**YOUR INSTRUCTIONS**:
Return the following lines and nothing else: the one holding "Task: Click the code" and all those after it in the records below, unchanged, minus any pictures.

**DATA SUPPLIED**:
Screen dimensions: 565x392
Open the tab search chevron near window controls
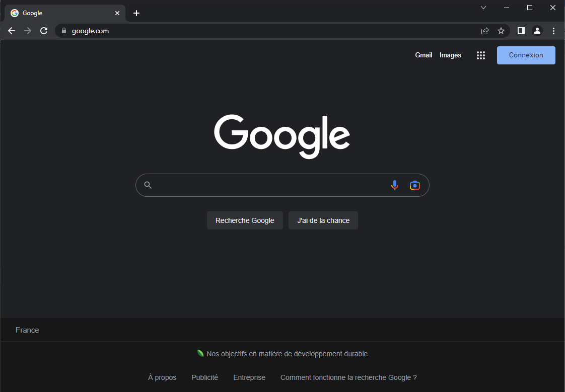[483, 8]
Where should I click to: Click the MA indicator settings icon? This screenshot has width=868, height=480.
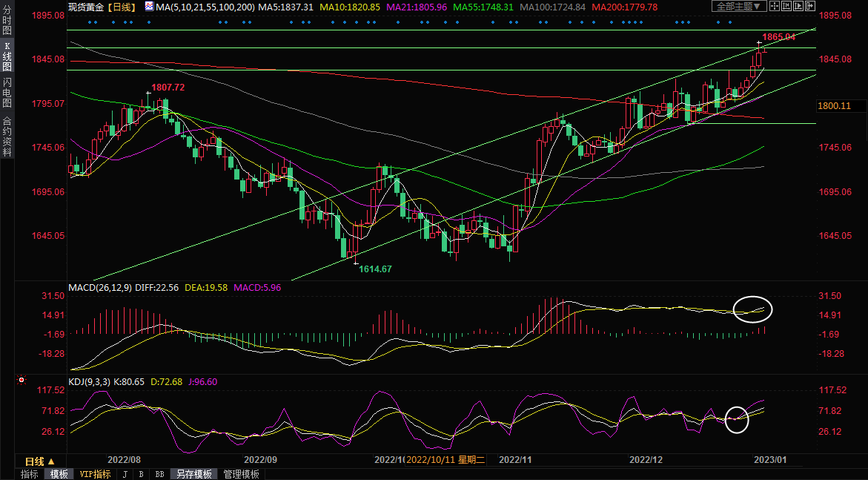[x=149, y=7]
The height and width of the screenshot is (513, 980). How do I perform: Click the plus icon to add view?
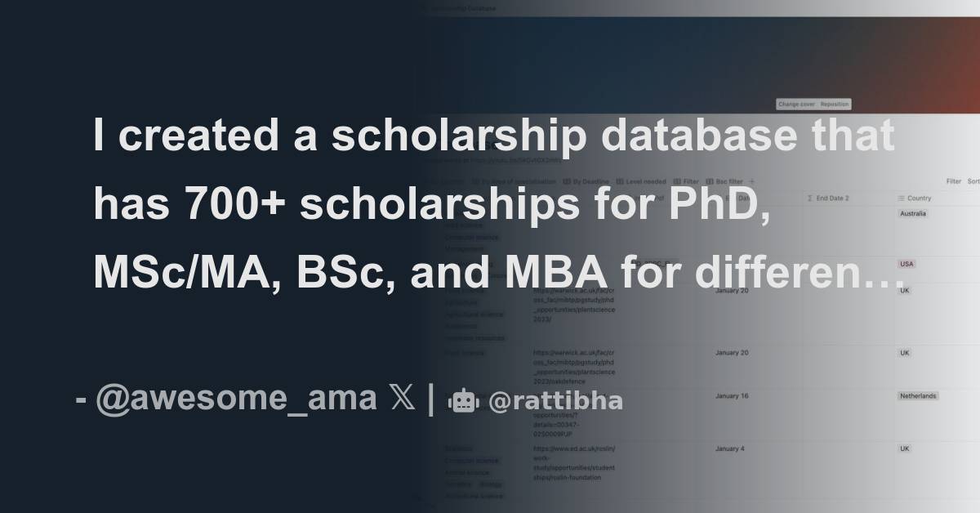(x=752, y=181)
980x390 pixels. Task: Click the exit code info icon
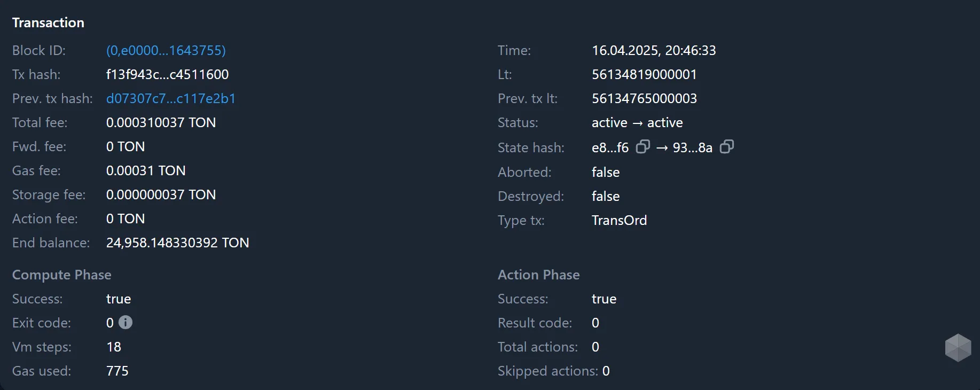coord(126,322)
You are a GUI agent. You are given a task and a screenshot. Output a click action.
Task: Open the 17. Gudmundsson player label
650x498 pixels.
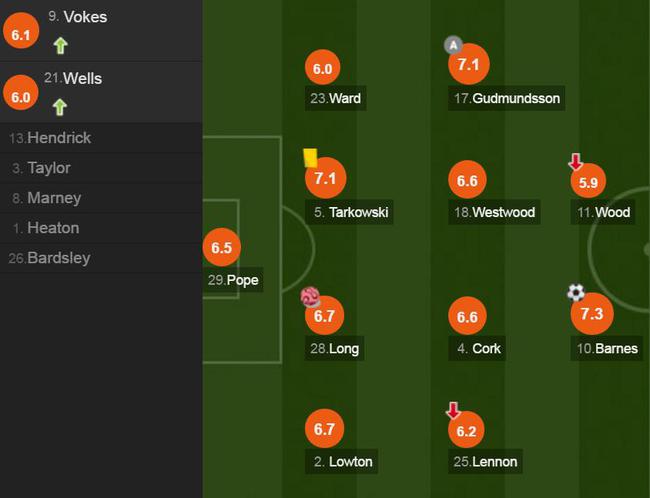507,98
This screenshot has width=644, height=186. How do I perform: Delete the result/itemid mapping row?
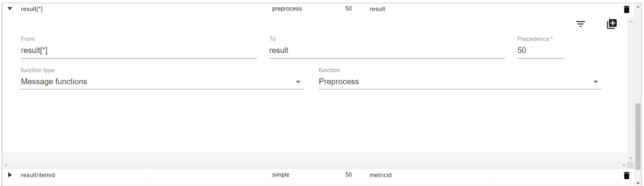(x=626, y=175)
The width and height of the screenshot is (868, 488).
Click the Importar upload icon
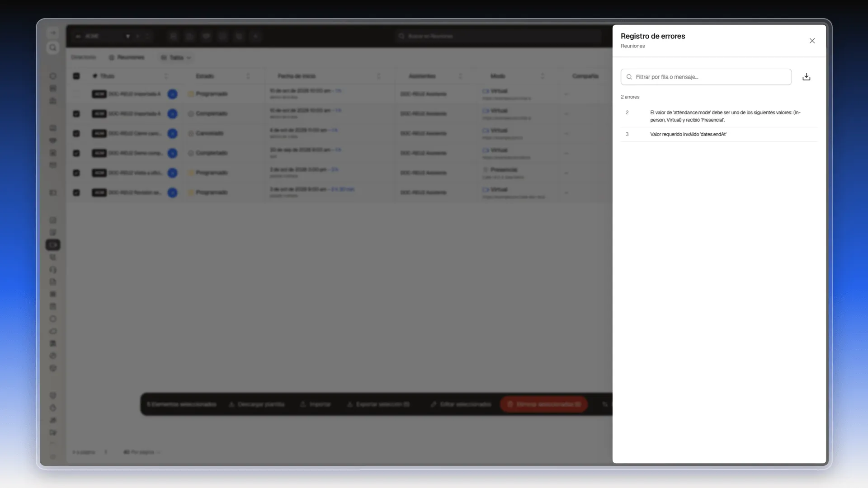point(303,404)
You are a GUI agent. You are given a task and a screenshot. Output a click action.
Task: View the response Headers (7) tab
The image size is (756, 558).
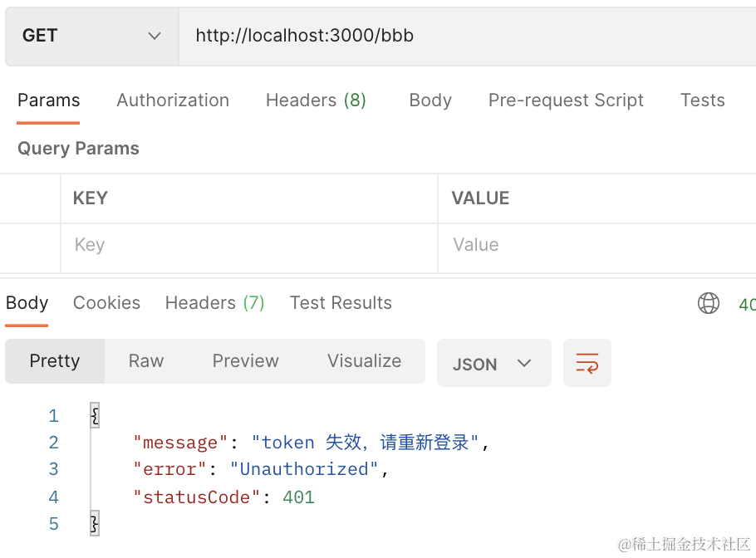tap(214, 303)
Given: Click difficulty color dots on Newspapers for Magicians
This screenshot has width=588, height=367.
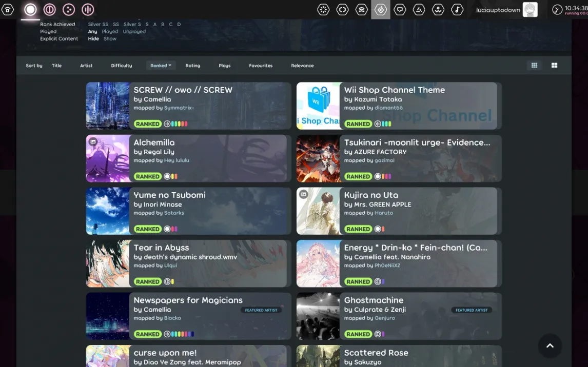Looking at the screenshot, I should [182, 334].
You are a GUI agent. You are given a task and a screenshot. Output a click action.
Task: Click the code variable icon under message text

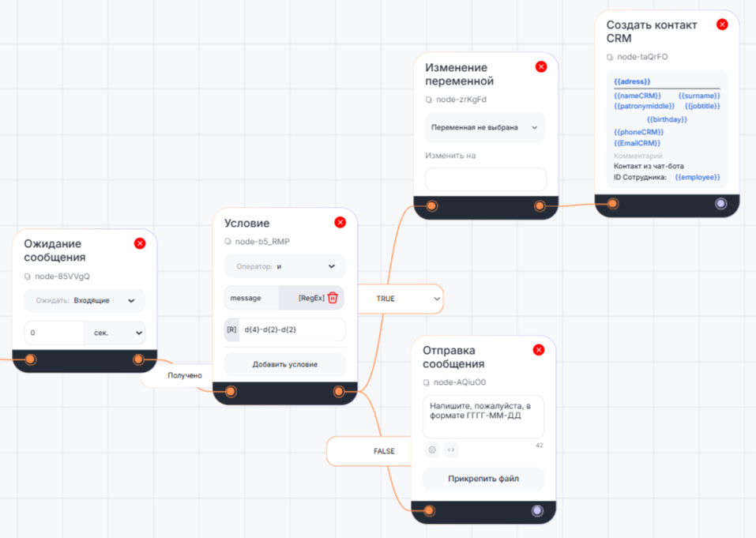[451, 450]
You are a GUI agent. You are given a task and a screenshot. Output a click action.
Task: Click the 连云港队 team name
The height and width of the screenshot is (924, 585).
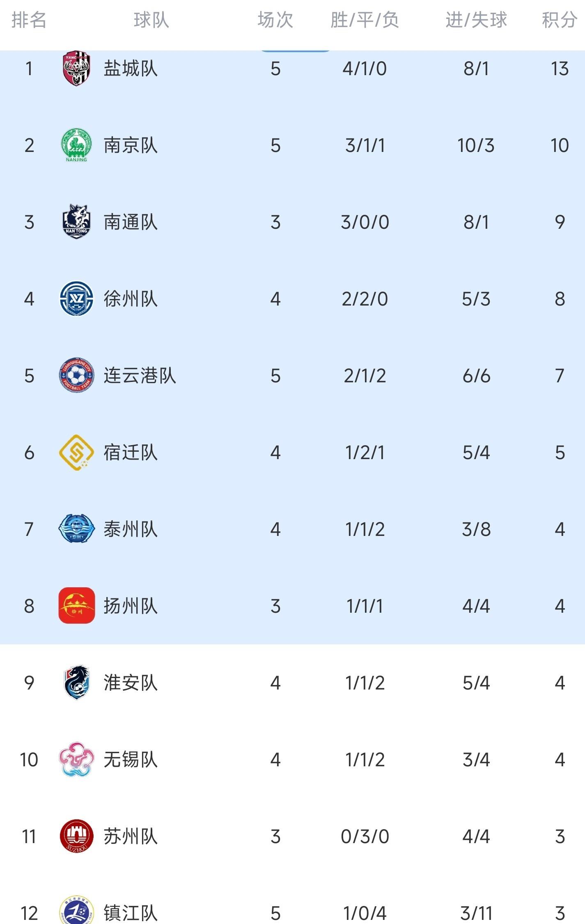(140, 376)
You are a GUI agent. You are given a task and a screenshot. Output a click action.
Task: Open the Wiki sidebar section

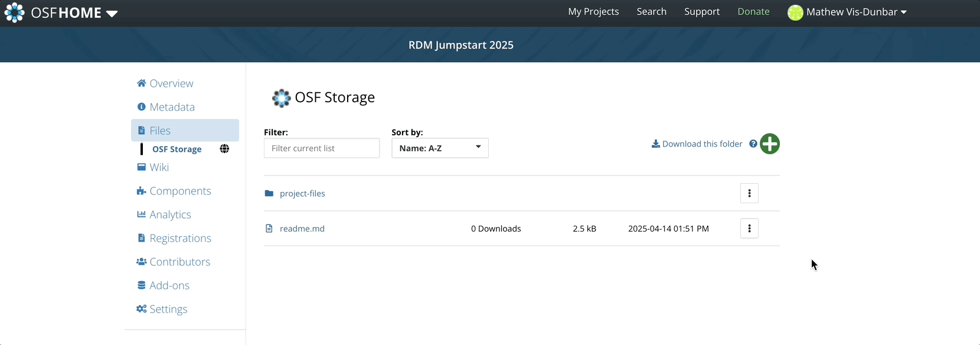[159, 167]
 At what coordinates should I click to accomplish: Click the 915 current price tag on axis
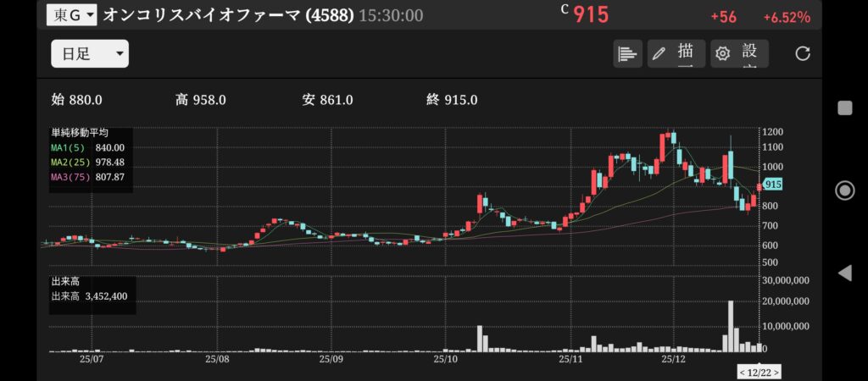(x=771, y=184)
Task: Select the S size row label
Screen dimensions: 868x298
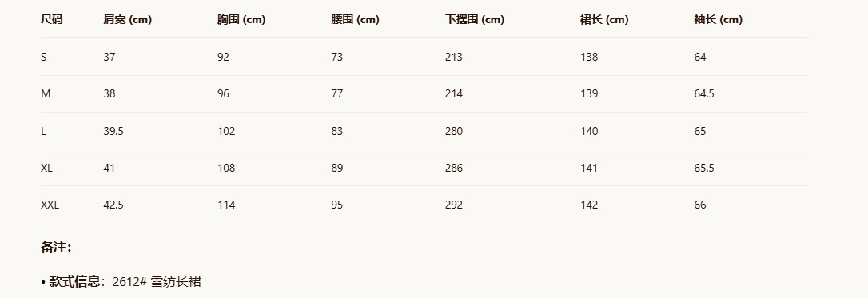Action: (44, 57)
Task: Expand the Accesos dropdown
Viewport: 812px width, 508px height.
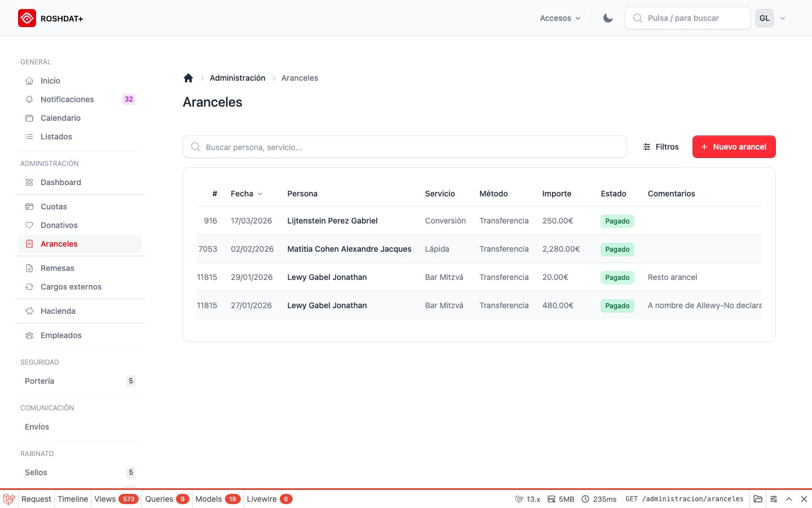Action: [560, 18]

**TASK OUTPUT**:
Task: Click the code variable icon under message text

[451, 450]
You are a GUI agent. You are given a task and a screenshot. Output a click action.
Task: Click the 连云港队 team name
The height and width of the screenshot is (924, 585).
(140, 376)
You are a GUI agent. You are given a task and a screenshot. Output a click action.
Task: Open the Wiki sidebar section

[159, 167]
 At what coordinates should I click to accomplish: Click the 915 current price tag on axis
(x=771, y=184)
Task: Select the S size row label
Screen dimensions: 868x298
Action: (44, 57)
Task: Expand the Accesos dropdown
Viewport: 812px width, 508px height.
Action: [560, 18]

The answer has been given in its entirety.